Kadis DLH Deli Serdang Bertahan Bungkam, Warga Sigara-gara: “Kadis Pelayanan Publik Masa Susah Komunikasi?

DELI SERDANG – Diamnya Kepala Dinas Lingkungan Hidup Kabupaten Deli Serdang, Rio Laka Dewa, saat dikonfirmasi dugaan pencemaran PT Eramas Coconut Industries dan PT Tanimas Soap Industries kini memicu kemarahan warga Desa Sigara-gara, Kecamatan Patumbak.

Tim Media mengkonfirmasi secara rutin melalui WhatsApp pribadi Rio Laka Dewa sejak investigasi mulai hari Jumat 5/6/26 dan 11 Juni 2026 Hasilnya nihil. Tidak ada jawaban, tidak ada klarifikasi, tidak ada itikad baik untuk menjelaskan.

“Kepala dinas pelayanan masyarakat masa sulit komunikasi saja. Ada apa sebenarnya? Warga sudah resah, anak-anak tiap hari hirup asap hitam, air sumur sudah tidak layak minum. Tapi Kadisnya pilih bungkam,” ujar salah seorang warga Sigara-gara dengan nada kecewa, Kamis (11/6/26).

Sikap tertutup itu dinilai warga bertentangan dengan tugas pokok DLH. Sesuai UU No 32 Tahun 2009 tentang Perlindungan dan Pengelolaan Lingkungan Hidup, negara wajib menjamin hak warga atas lingkungan yang baik dan sehat. DLH adalah garda terdepan.

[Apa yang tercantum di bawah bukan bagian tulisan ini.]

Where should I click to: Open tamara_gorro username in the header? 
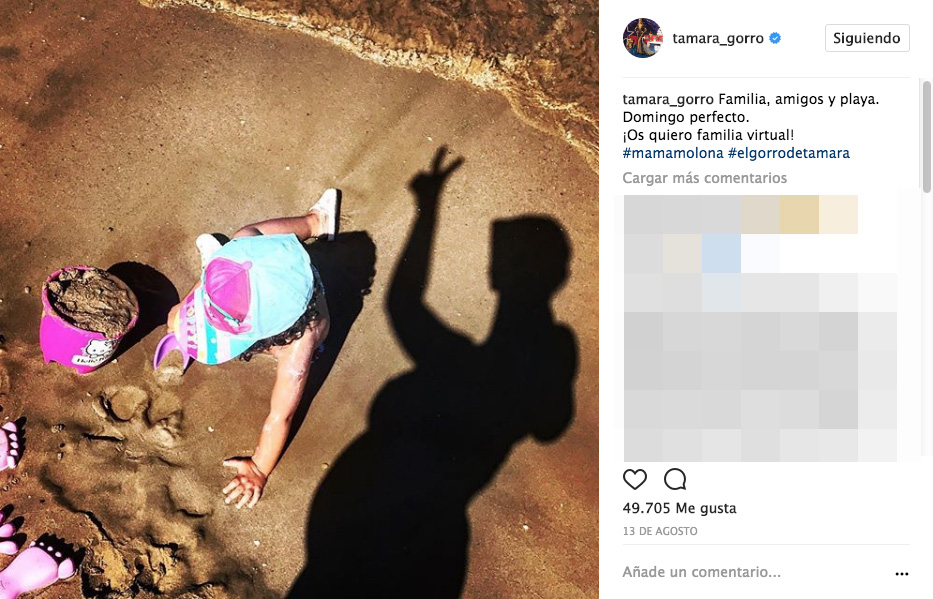coord(718,38)
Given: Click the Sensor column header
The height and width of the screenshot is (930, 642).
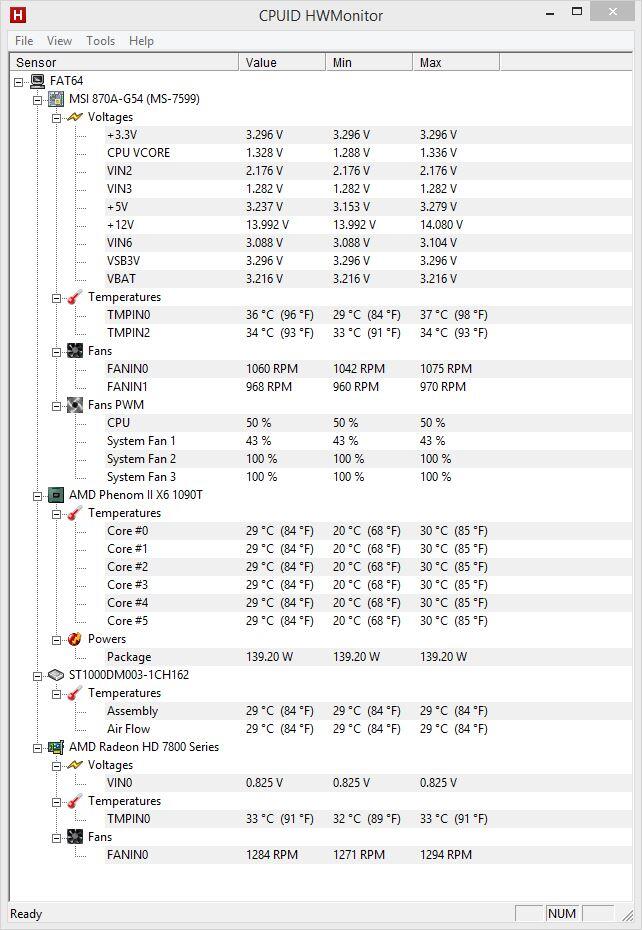Looking at the screenshot, I should click(124, 62).
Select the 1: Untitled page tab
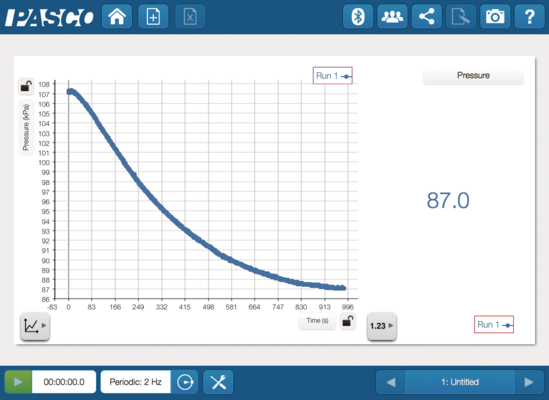549x400 pixels. tap(460, 382)
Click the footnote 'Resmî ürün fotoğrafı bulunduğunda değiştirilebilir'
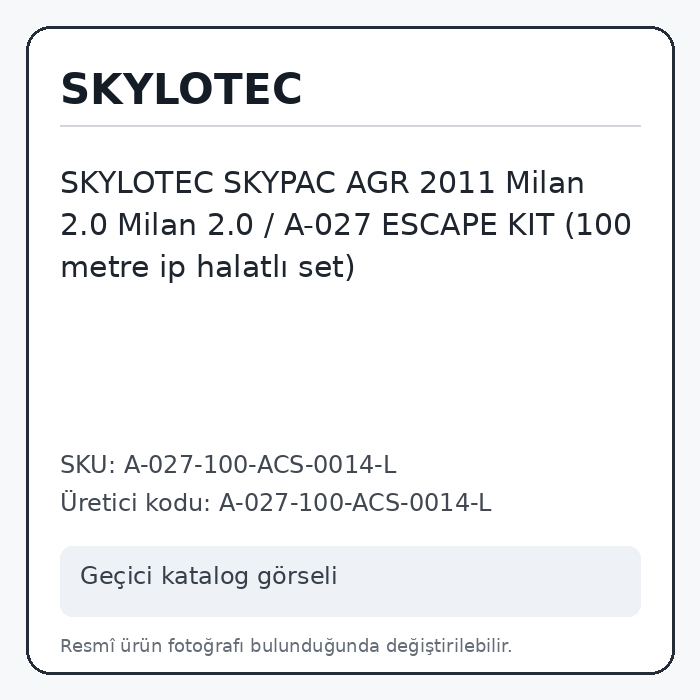The image size is (700, 700). [x=286, y=646]
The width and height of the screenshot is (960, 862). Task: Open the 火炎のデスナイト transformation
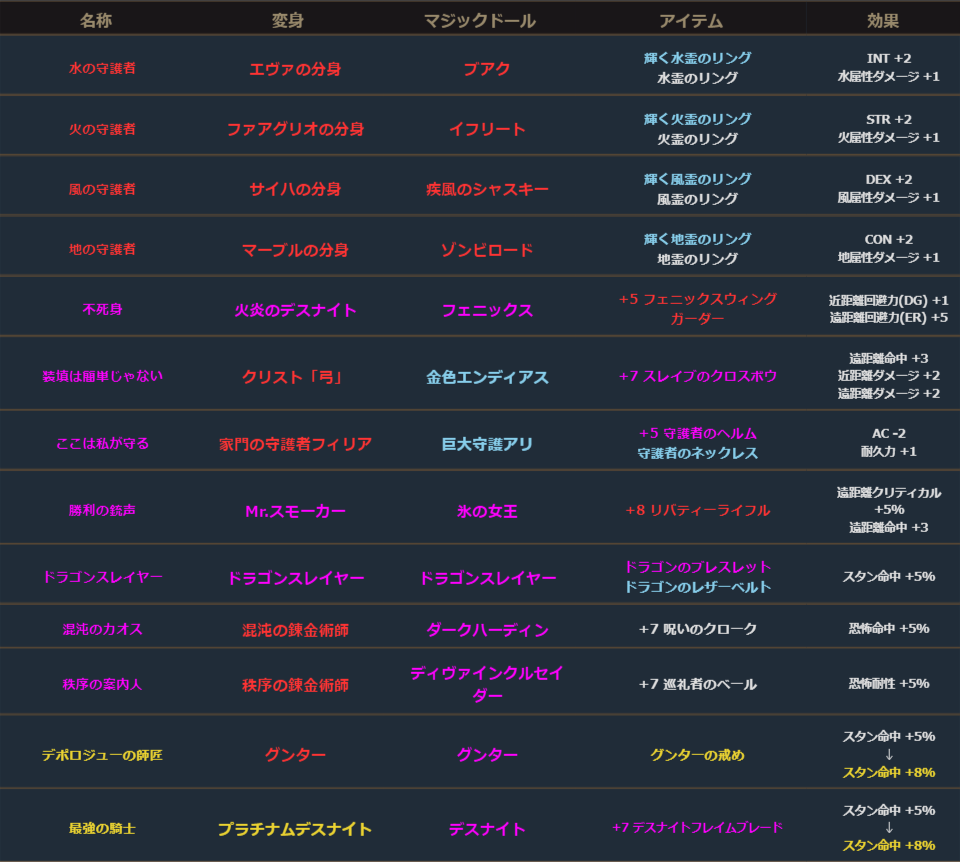click(x=294, y=310)
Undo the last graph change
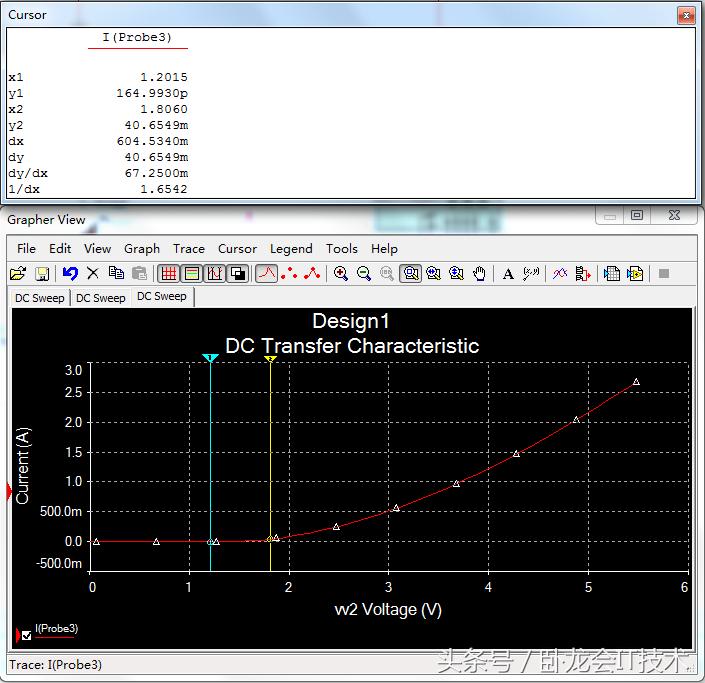705x683 pixels. (69, 273)
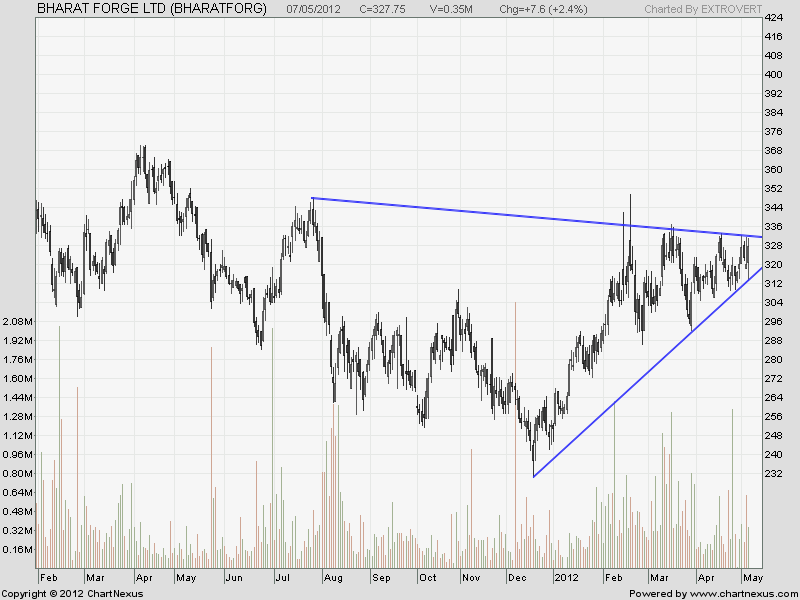The image size is (800, 600).
Task: Click the 0.16M volume axis label
Action: pos(17,550)
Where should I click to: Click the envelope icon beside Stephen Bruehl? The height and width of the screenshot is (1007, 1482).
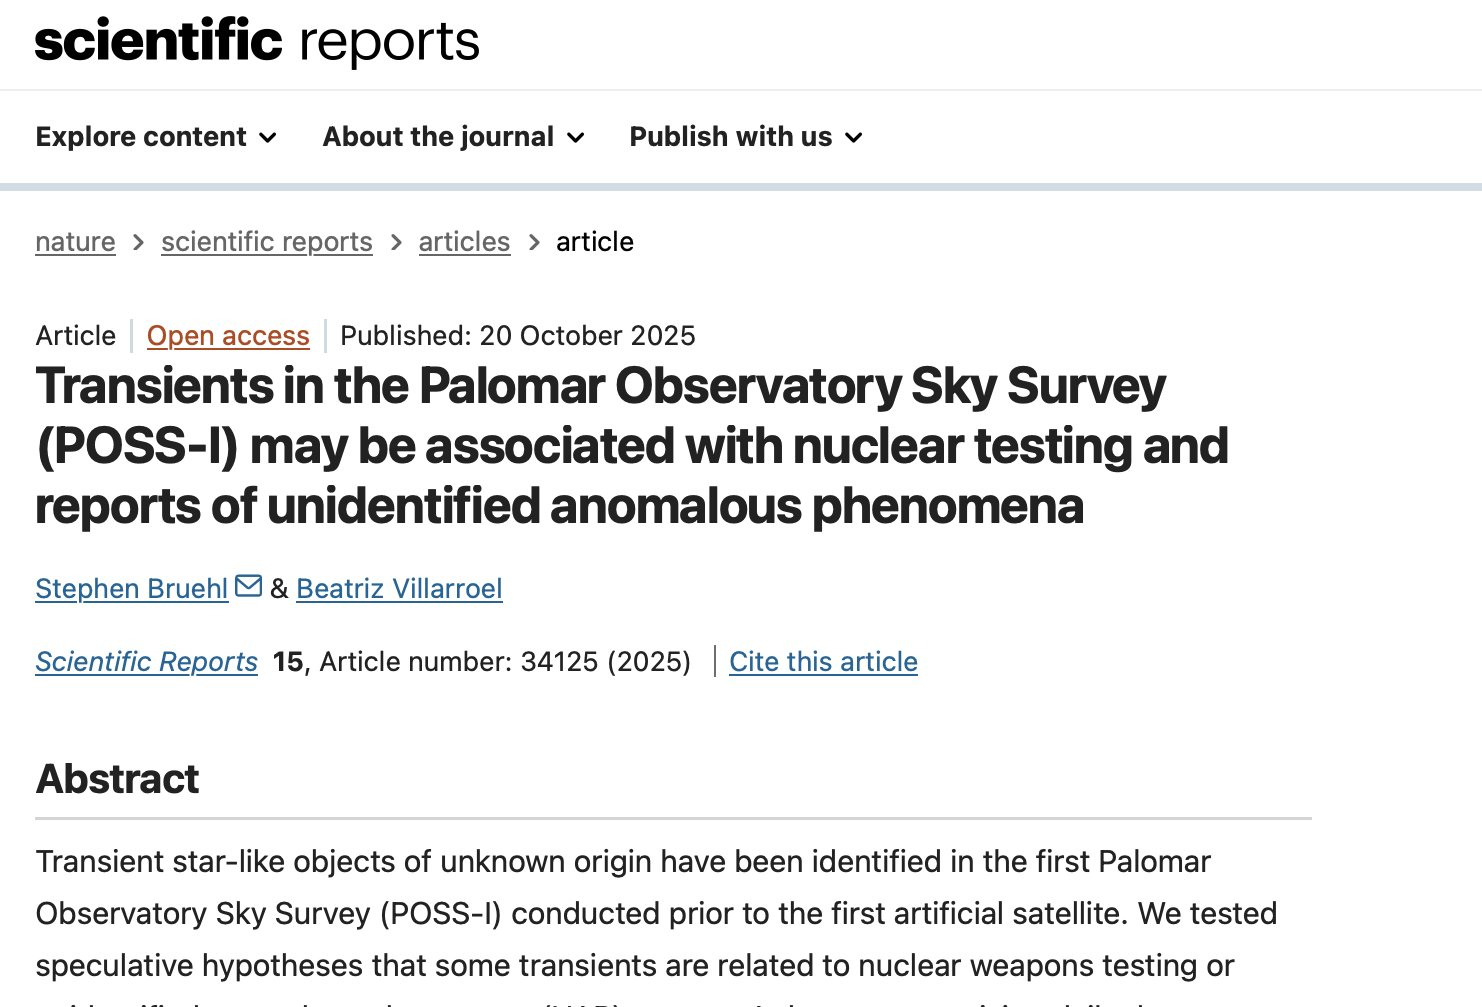[249, 586]
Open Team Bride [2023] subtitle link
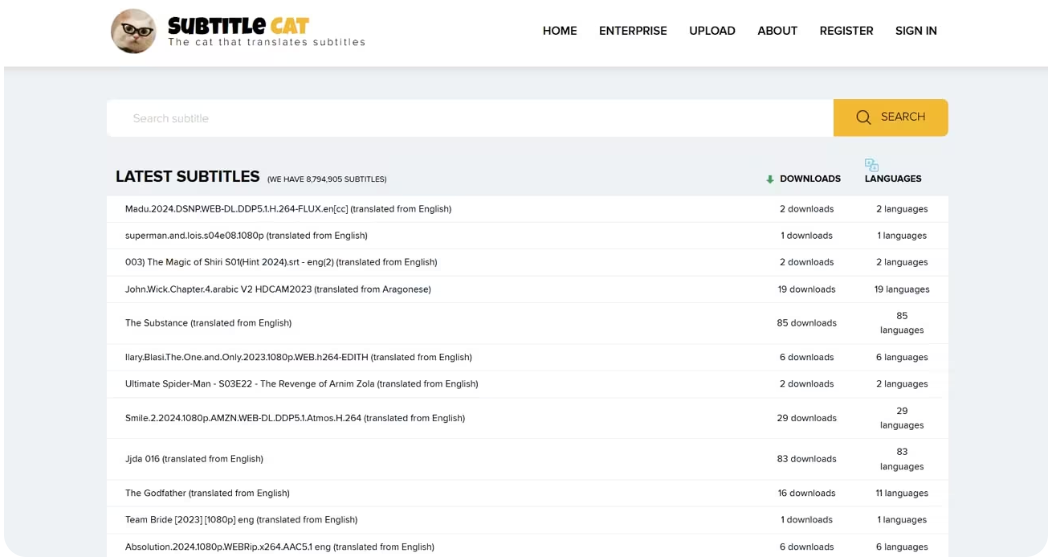Image resolution: width=1051 pixels, height=559 pixels. tap(241, 520)
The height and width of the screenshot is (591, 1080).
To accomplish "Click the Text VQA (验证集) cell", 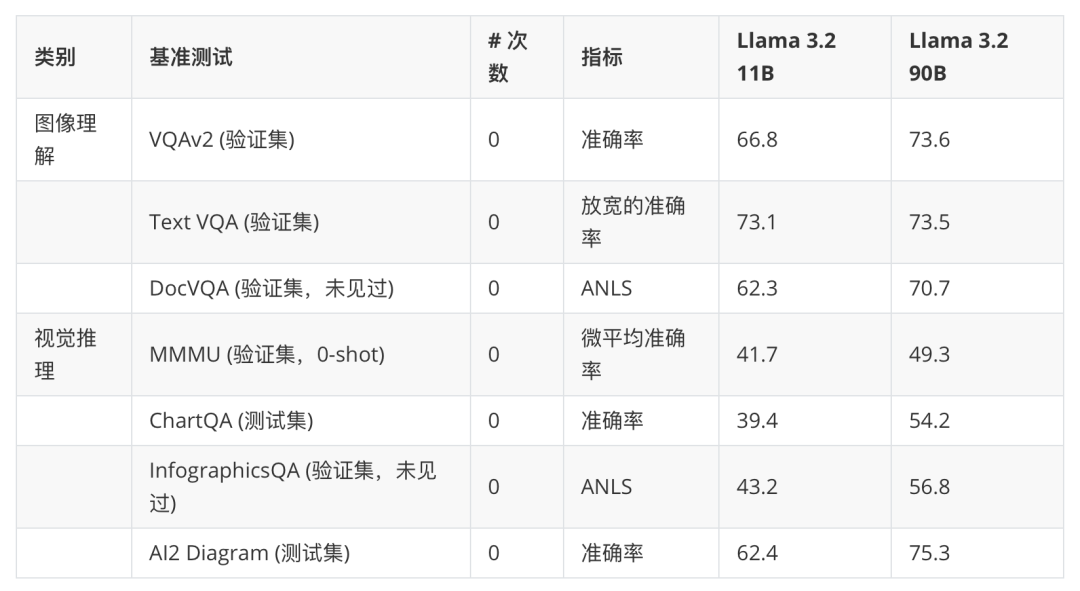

“Kalau Kadisnya saja susah dihubungi, apalagi mau turun cek lapangan. Ini pelayanan publik atau pelayanan perusahaan?” celetuk warga lain.

Bukti di Lapangan Bantah Bantahan

Pantauan Tim Media, cerobong kedua pabrik di Jalan Pertahanan masih mengepulkan asap hitam tebal setiap pagi dan sore. Warga juga menduga limbah B3 ditumpuk di belakang pabrik lalu mengalir ke Sungai Seruai saat hujan. Bau menyengat langsung masuk pemukiman.

Bantahan “Pak Kampret” penjaga lahan yang bilang “mana ada bau” justru runtuh oleh pengakuannya sendiri. “Untuk minum ya beli Aqua galon”. Fakta warga harus beli air galon adalah bukti paling telanjang bahwa air tanah Sigara-gara sudah tercemar.

Hingga berita ini diturunkan, belum ada satu pun klarifikasi resmi dari PT Eramas Coconut Industries, PT Tanimas Soap Industries, maupun DLH Deli Serdang.

Tuntutan Warga: Uji Lab Sekarang

Warga mendesak DLHK Provinsi Sumut dan Gakkum KLHK turun langsung tanpa menunggu restu DLH Deli Serdang. Tuntutan jelas: uji laboratorium air sumur warga, air Sungai Seruai, dan uji kualitas udara di sekitar pabrik.

“Jangan tunggu korban jatuh baru gerak. Kami berhak tahu apa yang kami hirup dan kami minum setiap hari. Kalau DLH Deli Serdang tidak mampu atau tidak mau, mundur saja. Kasih orang yang berani buka data untuk rakyat,” tegas warga.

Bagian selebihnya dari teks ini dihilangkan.